以下戦況の記述。なかなか勇ましいのである。
敵は木次町附近、味方は里方村に本陣を置くと知れた。筆者は中隊長の傍らに居るが記録する暇もない。敵は白帽子、味方は黒帽子である。六百メートル先の木次土手のあたりに敵が展開する。銃の射撃、白煙があがる。

この銃、弾丸は何をつかっているのだろう。まさか実弾をつかって本当に殺し合いをやっている筈は無い。空砲かと思っていたのだが、後述にこの丸を受けて顔面を負傷する部分が有る。当時ではどういうルールにしたがって模擬戦をしていたのかは自明の理なのだろうが、現在になってみると説明されることのない「常識」が壁になってしまうのは皮肉である。

ただこれを「戦争ごっこ」というには当然語弊が有る。数年先彼等は徴兵され、中国大陸において戦闘を行った筈である。悠長なお遊びではない戦闘のための訓練なのだ。

戦雲低く垂れて血雨止に落ちなむとし、四顧悉く凄殺の気充溢す。玉散る剣を揮って陣頭に起てる小島第一中隊長は、大声叫び伝ひけらく、敵は木次町(註 きすきーちょう)附近にあるものの如し、

我中隊は前衛となりて大に之を撃退せんとす、機や既に至れり、汝将士よくつとめよと。乃ち命により、倉崎左翼士官尖兵長として第一小隊の第一分隊を率ゐてまづ発し、

森山第一小隊長はその第二分隊に将として一縷の畦路を求め、左側里方村を占領し大に敵の右側側面を衝かんとす。
予は常に第一中隊長の傍に侍して戦況を記するに暇なく、陶山衛生長また傍に属して不時の急恙に備ふ。

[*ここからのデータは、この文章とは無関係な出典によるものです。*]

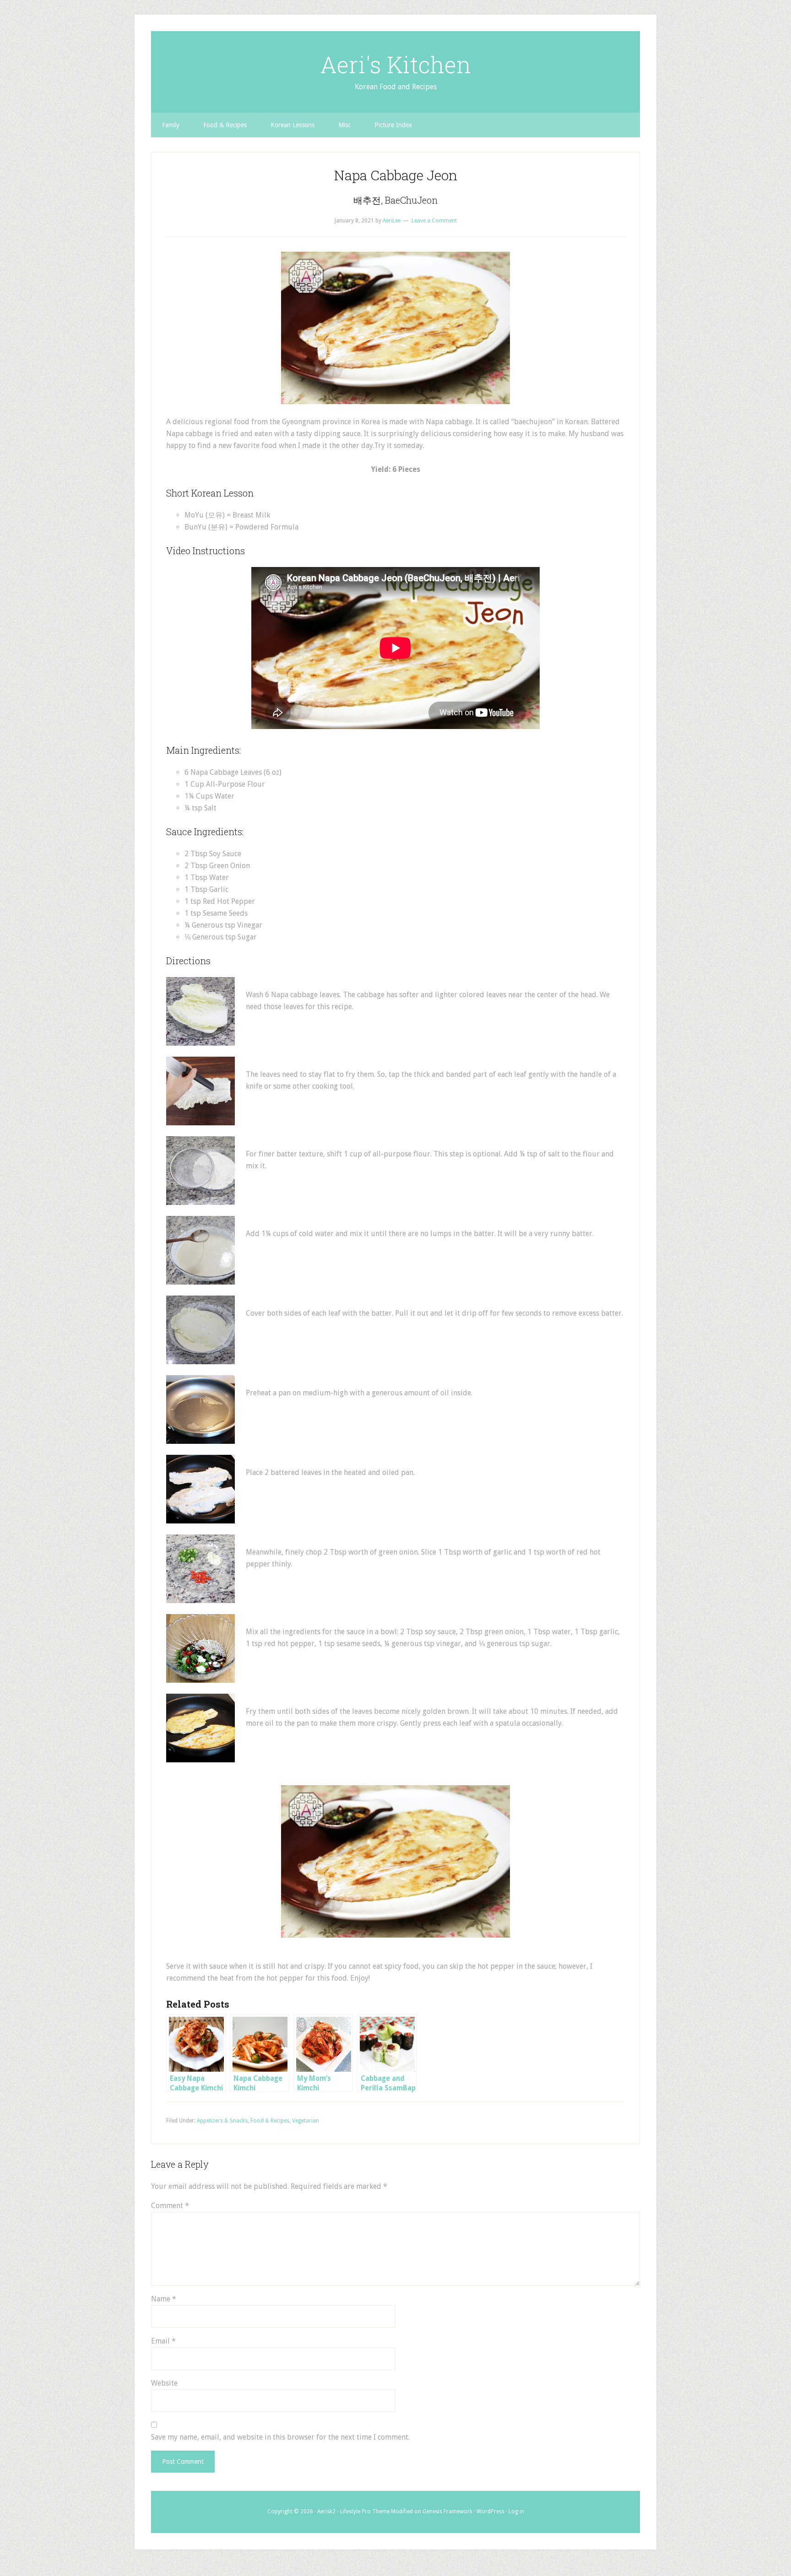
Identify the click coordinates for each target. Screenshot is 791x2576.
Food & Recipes (269, 2120)
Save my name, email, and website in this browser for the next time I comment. (280, 2437)
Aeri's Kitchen (395, 64)
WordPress (490, 2511)
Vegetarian (305, 2120)
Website (164, 2383)
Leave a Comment (434, 220)
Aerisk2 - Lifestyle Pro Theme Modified (365, 2511)
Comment (170, 2205)
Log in (516, 2511)
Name (163, 2299)
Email (163, 2341)
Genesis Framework (447, 2511)
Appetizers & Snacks (222, 2120)
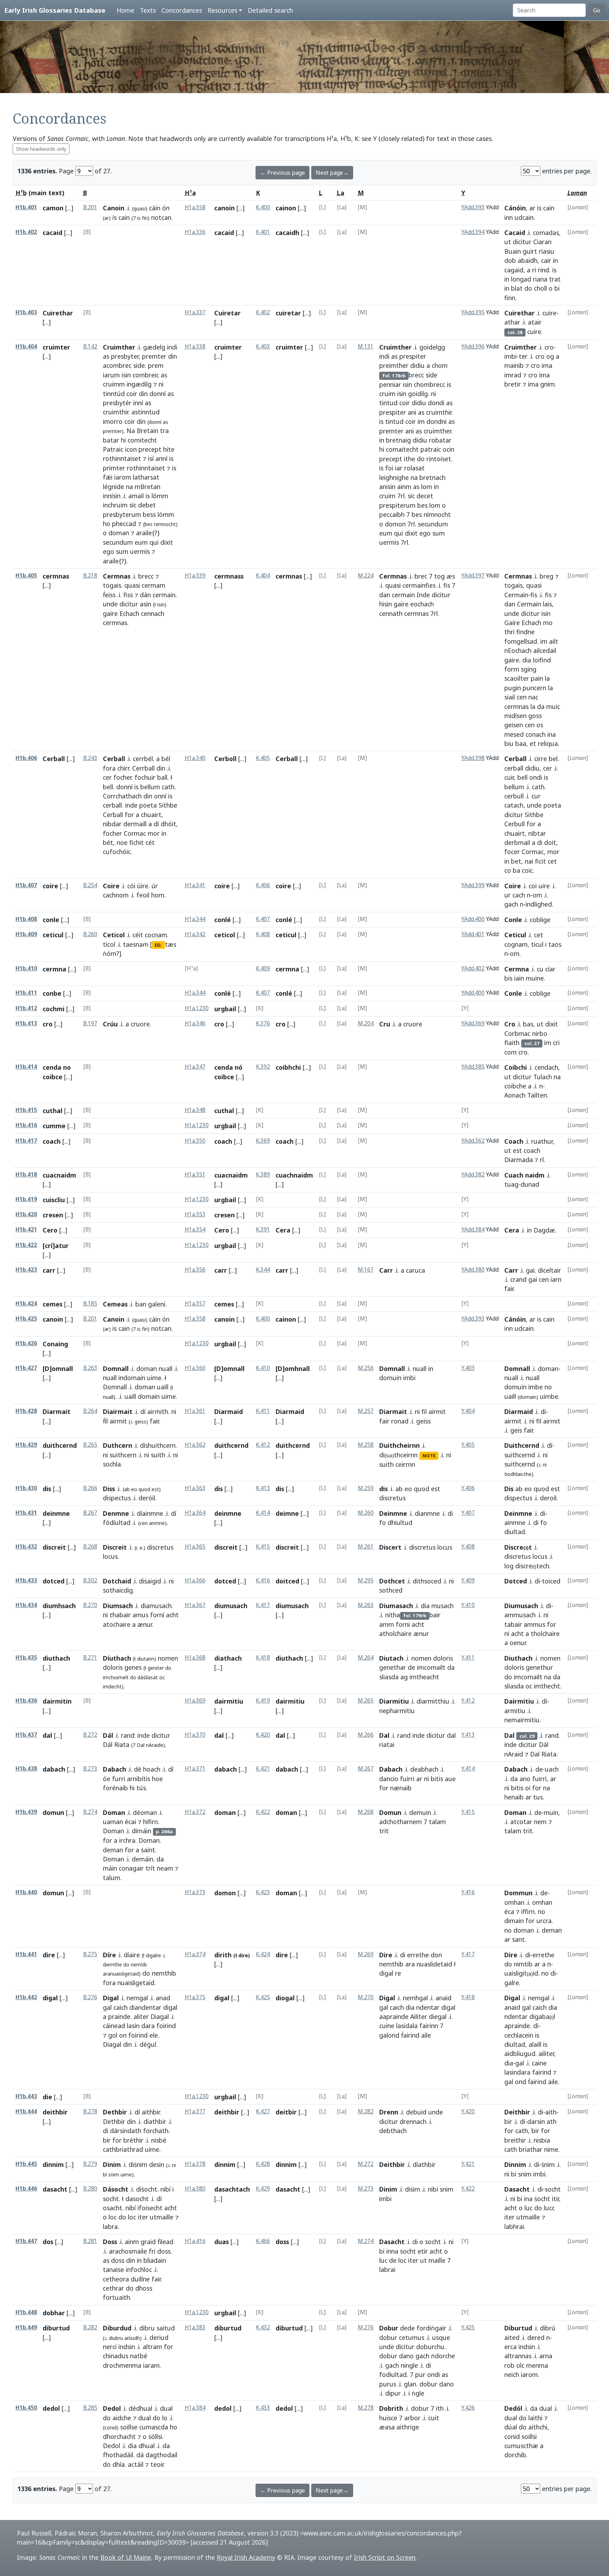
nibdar (112, 824)
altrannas (517, 2356)
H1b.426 (26, 1343)
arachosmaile (128, 2251)
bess (149, 514)
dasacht (55, 2189)
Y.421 (468, 2164)
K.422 (263, 1812)
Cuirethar (58, 313)
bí (105, 2174)
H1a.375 (195, 1997)
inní (138, 403)
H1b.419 (26, 1199)
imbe (535, 1387)
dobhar (54, 2313)
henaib (514, 1797)
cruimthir (115, 412)
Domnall (116, 1368)
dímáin (141, 1831)
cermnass (229, 576)
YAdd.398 (473, 758)
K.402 (263, 312)
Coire (111, 886)
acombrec (117, 365)
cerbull (514, 796)
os (539, 725)
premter (154, 356)
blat (517, 288)
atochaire (116, 1624)
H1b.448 (26, 2312)
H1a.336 (195, 232)
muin (551, 1812)
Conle (513, 919)
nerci (110, 2346)
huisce (388, 2418)
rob (509, 2365)
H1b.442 (26, 1997)
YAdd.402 (473, 968)
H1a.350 (195, 1140)
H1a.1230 (197, 1008)
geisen (513, 725)
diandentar (145, 2007)
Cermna (516, 969)
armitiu (514, 1710)
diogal (285, 1998)
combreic (146, 375)
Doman (114, 1812)
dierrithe (112, 1964)
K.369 (263, 1140)
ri (534, 270)
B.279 (90, 2164)
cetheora (116, 2279)
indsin (126, 2346)
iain (519, 978)
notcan (161, 217)
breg (546, 576)
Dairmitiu (519, 1701)
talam (437, 1821)
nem (540, 1821)
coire (50, 886)
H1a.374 (195, 1954)
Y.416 (468, 1892)
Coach (513, 1141)
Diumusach (521, 1605)
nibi (433, 2189)
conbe (52, 993)
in (555, 260)
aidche (121, 2418)
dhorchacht (119, 2436)
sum (122, 551)
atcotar (521, 1821)
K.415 (263, 1546)
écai (130, 1821)
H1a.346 (195, 1023)
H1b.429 (26, 1444)
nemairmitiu (522, 1720)
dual (166, 2408)
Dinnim (515, 2164)
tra (164, 430)
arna (545, 2356)
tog (439, 576)
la (547, 678)
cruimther (437, 431)
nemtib (139, 1964)
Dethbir (115, 2112)
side (139, 365)
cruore (140, 1024)
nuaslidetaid (434, 1964)
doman (119, 533)
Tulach (542, 1077)
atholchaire (395, 1633)
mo (548, 622)
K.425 (263, 1997)
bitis (437, 1778)
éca (509, 1911)
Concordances (181, 10)
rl (542, 1159)
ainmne (514, 1522)
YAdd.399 (473, 885)
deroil (548, 1498)
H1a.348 (195, 1110)
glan (410, 2384)
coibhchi (288, 1067)
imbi (510, 356)
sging (528, 669)
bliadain (154, 2260)
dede (407, 2328)
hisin (385, 604)
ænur (144, 1624)
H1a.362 (195, 1444)
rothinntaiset (122, 458)
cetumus (411, 2337)
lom (426, 486)
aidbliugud (519, 2053)
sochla (112, 1464)
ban (140, 1304)
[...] (69, 208)
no (548, 1387)
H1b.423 (26, 1269)
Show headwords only (41, 149)
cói (131, 886)
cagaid (513, 270)
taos (554, 944)
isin (126, 375)
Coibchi (515, 1067)
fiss (128, 595)
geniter (156, 1667)
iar (398, 468)
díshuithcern (158, 1445)
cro (549, 347)
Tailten (537, 1095)
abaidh (527, 260)
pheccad (124, 523)
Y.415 (468, 1812)
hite (168, 449)
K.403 (263, 346)
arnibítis (138, 1778)
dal (47, 1735)
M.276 (366, 2327)
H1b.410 (26, 968)
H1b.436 (26, 1700)
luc (528, 2208)
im (421, 421)
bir (107, 2140)
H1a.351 (195, 1174)
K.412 (263, 1444)
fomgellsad (520, 641)
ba (516, 870)
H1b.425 (26, 1318)
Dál (108, 1735)
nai (529, 861)
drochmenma (122, 2365)
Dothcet (392, 1581)
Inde (423, 595)
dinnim (53, 2164)
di (539, 842)
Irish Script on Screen (385, 2557)
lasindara (517, 2072)
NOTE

敵は何処ぞ、いで一発の下に挫きくれむと意気捲き居る我軍の将卒、威まさに凛として襲ふべからざるの風あり。
今沈みゆく夕陽眩く帽廂を射る所、双眼鏡をとりて只管敵状を窺ひつつありし我中隊長は、すは敵兵ありつ、第二小隊第三小隊進めつ!その声の如何に鋭く、如何に凄婉なりしぞ。小手をかざせば、

げにや約六百米突の前方木次堤のあたり、敵の白帽は二三點動きそめぬ、落日は映ずる敵の尖兵長吉岡左翼士官が剣光も勇ましく。


既にして敵兵漸く現はれて、一隊長く堤上に散開すれば、遽然パッと起る白煙すさまじく、見る見る天地の寂寞を破りて殷々たる銃声天轟にき、弾雨惨として我軍に向ひ来る。されど精を拔ける我尖兵何でか屈せん、此処ぞ我が腕を試むる時よと、猛虎奮進の勢を以て一斉に彼方見かけて進みけり。此れぞ本日の開戦とぞ知られける。


敵の前衛遂に如何ともしがたりけむ、自ら里熊橋を破壊して我進路を遮り、走り去って簸の川を前に控え、余勢尚猛烈なり時に、我第二分隊は里方村より進みて我が尖兵と合し、奮然として敵に当たりぬ。